Receiving support and guidance from a mentor can be transformative for early-career scientists. MRRI Institute Scientist Erica Middleton, PhD, knows firsthand the value and the importance of mentorship in science. “I’ve had so many very important people in my life. I started conducting psychological research as an undergraduate, and I had the great fortune to be mentored by a number of remarkable people at all stages,”  remarks Dr. Middleton. During her postdoctoral fellowship at MRRI, Dr. Middleton worked under the primary supervision of Myrna Schwartz, PhD, who is now an Institute Scientist Emeritus.

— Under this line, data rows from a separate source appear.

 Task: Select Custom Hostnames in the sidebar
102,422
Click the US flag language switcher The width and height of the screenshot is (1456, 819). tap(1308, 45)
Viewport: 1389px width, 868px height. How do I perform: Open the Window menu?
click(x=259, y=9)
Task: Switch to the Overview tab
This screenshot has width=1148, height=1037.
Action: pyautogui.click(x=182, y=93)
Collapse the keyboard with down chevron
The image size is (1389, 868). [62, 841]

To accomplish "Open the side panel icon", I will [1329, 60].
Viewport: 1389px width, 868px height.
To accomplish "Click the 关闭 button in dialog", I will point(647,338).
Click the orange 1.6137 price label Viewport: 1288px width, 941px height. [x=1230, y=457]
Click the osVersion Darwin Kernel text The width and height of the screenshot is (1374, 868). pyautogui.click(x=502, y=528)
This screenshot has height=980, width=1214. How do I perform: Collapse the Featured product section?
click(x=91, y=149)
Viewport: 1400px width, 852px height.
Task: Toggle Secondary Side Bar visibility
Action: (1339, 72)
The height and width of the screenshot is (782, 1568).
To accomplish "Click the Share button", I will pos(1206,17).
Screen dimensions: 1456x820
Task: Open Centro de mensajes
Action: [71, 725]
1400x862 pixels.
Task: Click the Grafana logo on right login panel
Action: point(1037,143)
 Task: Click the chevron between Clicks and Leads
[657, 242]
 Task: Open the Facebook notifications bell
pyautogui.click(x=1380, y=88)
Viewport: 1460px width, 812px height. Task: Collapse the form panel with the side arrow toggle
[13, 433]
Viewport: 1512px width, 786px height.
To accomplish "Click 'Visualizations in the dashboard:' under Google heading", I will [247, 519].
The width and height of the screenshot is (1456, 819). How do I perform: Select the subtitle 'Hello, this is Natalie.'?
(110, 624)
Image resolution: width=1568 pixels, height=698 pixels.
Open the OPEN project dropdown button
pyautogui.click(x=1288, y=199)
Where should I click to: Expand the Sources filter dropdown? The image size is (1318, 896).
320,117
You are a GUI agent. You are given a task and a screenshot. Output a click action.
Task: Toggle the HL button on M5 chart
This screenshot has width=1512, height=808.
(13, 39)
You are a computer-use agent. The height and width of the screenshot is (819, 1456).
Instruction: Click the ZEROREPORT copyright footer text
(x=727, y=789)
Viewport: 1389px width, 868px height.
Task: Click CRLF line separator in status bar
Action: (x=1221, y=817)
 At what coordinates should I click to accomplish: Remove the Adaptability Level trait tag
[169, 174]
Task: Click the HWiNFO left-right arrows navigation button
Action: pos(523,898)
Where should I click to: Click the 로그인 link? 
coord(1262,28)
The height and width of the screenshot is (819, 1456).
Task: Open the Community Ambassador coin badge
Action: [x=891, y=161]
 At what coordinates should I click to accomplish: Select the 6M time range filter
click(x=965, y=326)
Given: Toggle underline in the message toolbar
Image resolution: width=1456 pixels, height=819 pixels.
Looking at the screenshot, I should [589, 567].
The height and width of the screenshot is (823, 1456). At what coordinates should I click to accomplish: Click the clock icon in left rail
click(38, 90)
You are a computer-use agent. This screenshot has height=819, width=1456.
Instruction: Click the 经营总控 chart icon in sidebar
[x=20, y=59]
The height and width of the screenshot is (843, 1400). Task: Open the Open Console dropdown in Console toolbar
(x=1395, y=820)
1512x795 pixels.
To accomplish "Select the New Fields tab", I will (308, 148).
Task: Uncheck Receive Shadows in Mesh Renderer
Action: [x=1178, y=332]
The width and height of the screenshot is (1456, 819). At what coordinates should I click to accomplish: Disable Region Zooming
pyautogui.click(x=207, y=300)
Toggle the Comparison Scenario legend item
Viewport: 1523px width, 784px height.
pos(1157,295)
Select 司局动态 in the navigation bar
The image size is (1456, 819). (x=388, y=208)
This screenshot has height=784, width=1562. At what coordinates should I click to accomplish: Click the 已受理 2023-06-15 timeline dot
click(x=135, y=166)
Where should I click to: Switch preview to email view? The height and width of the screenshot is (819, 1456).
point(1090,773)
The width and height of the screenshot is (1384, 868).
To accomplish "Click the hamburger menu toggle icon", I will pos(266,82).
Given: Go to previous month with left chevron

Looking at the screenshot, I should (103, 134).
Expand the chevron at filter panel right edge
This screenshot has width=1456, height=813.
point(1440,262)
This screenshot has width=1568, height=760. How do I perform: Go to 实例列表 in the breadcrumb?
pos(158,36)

“I always looked up to Myrna because she is an excellent theoretician and methodologist, but she always had such a strong sense of how to drive towards answering a clinical question,” Dr. Middleton said. During her postdoctoral fellowship, Dr. Schwartz taught Dr. Middleton how to do translational research and how to apply her knowledge from graduate school to advance research to the point of being able to help people in their everyday lives. These early mentorship experiences left a lasting impression on Dr. Middleton, and she has been committed to paying it forward by serving as a mentor to early-career scientists both within and outside of MRRI.

As a member of The Academy of Aphasia, Dr. Middleton learned about the professional society’s R13 conference grant from the National Institute on Deafness and Other Communication Disorders. This grant brings together aphasia researchers and scientific experts and innovators from a wide variety of other scientific disciplines to help advance aphasia research. This year, the grant also sponsored twenty-seven Academy of Aphasia Young Investigator Fellows to attend the conference and present their research. When Dr. Middleton heard about this opportunity, she was excited to sign up to serve as a mentor.

During the conference, the Young Investigator Fellows were paired with mentors with overlapping research interests who provided focused mentoring and training. The Young Investigator Fellows also interacted with their mentors during a dedicated lunch session and a “Meet the Experts” session.

Reflecting back on her experience with the program, Dr. Middleton commented “As I was advising my mentee, I kept thinking to myself that a lot of the advice I was giving came from me because of the mistakes I’d made, and that I was happy that the difficulties I went through now have some use in the form of valuable advice. We all struggle as scientists, and there’s no training program that can teach you everything to prepare for the various stages of an academic career. I think mentorship venues like these are an excellent way to transfer real-world, impactful knowledge and strategies to the next generation of researchers.”